IMPROVING MITOCHONDRIAL HEALTH LIMITS DENSE-CORE PLAQUE ACCUMULATION IN ALZHEIMER’S DISEASE MOUSE MODEL

Alzheimer’s disease (AD) is neuropathologically defined by the early accumulation of amyloid-β (Aβ) plaques and the subsequent emergence of tau neurofibrillary tangles, which are closely associated with progressive cognitive decline. In addition to these hallmark features, mitochondrial dysfunction is increasingly recognized as a key contributor to AD pathogenesis, impacting neuronal energy metabolism, oxidative stress, and cellular resilience. However, whether targeting mitochondrial repair can modify amyloid plaque burden and composition across disease stages remains incompletely understood.
To address this question, mice in a transgenic model of progressive amyloid pathology were treated with a mitochondrial-targeting compound. Mitochondrial functional was assessed by high resolution respirometry in permeabilized cortex and hippocampus (n=5 mice/group) and behavioral tests assessing locomotion, including open field, elevated plus maze, and challenged beam, were conducted (n=10 mice/group). Plaque burden and composition were evaluated using AmyloGlo staining, 6E10 and OC immunostaining (n=5 mice/group), along with measurements of Aβ40 and Aβ42 levels in brain lysates (n=5 mice).

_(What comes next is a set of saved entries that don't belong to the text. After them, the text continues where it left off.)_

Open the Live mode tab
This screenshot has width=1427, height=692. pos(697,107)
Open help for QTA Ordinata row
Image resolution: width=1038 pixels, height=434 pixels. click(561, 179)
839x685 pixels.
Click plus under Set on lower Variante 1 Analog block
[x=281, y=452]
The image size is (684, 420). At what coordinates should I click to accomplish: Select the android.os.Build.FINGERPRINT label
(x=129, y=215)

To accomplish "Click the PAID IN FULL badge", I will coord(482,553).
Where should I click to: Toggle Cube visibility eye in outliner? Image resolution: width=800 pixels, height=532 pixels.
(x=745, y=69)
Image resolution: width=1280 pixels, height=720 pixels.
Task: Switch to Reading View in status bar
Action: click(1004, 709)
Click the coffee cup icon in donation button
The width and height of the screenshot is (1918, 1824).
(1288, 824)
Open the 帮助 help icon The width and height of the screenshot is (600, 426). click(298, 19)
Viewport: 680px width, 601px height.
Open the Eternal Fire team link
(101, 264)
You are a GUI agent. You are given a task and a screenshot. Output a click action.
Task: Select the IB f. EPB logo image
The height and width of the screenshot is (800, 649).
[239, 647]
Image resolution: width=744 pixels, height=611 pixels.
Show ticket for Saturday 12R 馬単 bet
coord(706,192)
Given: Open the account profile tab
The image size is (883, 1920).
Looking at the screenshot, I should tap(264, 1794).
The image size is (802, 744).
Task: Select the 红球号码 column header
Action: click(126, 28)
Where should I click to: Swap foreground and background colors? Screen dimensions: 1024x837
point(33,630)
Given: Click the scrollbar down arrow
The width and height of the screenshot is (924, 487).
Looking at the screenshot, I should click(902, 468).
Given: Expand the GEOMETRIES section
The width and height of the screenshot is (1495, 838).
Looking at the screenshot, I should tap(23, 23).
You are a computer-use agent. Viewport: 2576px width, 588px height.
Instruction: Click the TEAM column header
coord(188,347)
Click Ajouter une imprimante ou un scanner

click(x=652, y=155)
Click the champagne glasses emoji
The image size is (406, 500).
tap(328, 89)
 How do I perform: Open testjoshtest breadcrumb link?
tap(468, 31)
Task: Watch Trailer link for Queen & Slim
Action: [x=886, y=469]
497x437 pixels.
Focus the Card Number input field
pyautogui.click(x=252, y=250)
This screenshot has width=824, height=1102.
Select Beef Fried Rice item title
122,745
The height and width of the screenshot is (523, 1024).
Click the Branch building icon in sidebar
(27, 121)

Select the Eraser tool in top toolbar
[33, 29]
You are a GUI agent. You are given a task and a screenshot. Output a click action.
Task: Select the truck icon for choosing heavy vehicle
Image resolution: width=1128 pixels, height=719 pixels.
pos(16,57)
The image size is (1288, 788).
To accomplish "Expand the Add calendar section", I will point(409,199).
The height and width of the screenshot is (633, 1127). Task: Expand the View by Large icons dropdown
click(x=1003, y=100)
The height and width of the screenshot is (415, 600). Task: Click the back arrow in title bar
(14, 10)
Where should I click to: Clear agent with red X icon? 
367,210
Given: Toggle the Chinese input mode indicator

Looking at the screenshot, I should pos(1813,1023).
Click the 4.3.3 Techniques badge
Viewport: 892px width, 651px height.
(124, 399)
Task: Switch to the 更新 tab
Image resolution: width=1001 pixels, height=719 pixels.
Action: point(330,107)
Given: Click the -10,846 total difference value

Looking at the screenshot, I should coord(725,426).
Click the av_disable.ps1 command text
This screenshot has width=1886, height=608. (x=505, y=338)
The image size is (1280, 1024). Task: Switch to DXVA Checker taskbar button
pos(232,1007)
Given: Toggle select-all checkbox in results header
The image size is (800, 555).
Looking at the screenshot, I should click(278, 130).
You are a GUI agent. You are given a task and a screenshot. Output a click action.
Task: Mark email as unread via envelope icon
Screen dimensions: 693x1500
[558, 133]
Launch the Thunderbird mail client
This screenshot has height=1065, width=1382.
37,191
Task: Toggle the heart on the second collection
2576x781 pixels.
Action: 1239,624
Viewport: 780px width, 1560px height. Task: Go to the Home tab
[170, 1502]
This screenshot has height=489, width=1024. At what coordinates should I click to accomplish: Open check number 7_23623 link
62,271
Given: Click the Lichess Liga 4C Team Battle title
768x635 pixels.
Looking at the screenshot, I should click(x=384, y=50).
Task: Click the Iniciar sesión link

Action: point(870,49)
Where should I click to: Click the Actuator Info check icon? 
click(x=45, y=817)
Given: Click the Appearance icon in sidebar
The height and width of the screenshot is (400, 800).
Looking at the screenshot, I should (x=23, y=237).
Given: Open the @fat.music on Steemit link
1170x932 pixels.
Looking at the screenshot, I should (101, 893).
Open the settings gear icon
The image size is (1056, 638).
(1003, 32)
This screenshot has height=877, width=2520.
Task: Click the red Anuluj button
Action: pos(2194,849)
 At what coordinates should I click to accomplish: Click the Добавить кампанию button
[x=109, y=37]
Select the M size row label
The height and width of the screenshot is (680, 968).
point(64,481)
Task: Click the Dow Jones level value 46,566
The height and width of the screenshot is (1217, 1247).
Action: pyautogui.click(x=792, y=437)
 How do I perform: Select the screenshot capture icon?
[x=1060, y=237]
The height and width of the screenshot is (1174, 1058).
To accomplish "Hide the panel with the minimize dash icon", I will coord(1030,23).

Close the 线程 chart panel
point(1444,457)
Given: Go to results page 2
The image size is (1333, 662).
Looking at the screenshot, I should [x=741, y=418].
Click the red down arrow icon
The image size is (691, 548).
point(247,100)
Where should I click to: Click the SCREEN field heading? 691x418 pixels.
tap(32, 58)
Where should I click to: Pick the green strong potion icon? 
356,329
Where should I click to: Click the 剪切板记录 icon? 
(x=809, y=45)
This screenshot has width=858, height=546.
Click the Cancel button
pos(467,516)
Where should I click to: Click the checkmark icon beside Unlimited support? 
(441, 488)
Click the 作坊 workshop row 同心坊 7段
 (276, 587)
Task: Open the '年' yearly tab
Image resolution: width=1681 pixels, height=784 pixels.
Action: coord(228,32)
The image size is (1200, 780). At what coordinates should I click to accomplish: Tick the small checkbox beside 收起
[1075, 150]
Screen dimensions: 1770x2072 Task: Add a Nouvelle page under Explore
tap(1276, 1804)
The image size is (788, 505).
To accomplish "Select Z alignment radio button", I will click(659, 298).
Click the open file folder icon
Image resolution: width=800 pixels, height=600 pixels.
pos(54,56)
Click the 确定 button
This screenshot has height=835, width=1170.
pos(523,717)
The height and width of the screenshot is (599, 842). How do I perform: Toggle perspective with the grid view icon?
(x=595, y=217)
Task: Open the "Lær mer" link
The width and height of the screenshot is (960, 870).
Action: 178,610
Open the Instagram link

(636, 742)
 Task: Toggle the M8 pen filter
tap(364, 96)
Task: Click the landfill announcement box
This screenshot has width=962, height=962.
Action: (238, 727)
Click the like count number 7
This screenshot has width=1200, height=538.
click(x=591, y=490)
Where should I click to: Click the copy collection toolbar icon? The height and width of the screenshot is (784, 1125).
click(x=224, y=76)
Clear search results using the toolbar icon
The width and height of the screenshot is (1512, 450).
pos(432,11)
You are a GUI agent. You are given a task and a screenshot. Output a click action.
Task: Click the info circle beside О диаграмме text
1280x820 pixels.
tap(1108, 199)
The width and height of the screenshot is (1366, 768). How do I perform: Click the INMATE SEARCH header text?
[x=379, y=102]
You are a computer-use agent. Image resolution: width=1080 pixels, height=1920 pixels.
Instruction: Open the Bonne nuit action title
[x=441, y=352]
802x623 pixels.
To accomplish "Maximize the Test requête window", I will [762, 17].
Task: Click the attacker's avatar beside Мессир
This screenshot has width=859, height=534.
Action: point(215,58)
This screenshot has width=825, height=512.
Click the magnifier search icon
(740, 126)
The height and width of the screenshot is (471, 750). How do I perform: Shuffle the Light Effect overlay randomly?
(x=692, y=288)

Mitochondrial assays confirmed improvement of mitochondrial health and metabolic capacity in treated mice, with no adverse effects on locomotion following compound administration. Notably, sustained treatment initiated at the early disease stage significantly reduced dense-core plaque load compared to age-matched controls. These findings demonstrate that targeting mitochondrial function modulates amyloid pathology and improves cellular metabolic capacity in vivo.Together, this work supports mitochondrial restoration as a promising disease-modifying approach for AD.